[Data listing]

◇ ◇ ◇ ◇

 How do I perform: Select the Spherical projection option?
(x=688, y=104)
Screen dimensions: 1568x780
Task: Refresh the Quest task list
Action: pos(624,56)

◇ ◇ ◇ ◇

Given exercise:
Write out every line of the material above, copying it character for character.

Finished answer:
 How do I perform: Select the Spherical projection option?
(x=688, y=104)
Screen dimensions: 1568x780
Task: Refresh the Quest task list
Action: pos(624,56)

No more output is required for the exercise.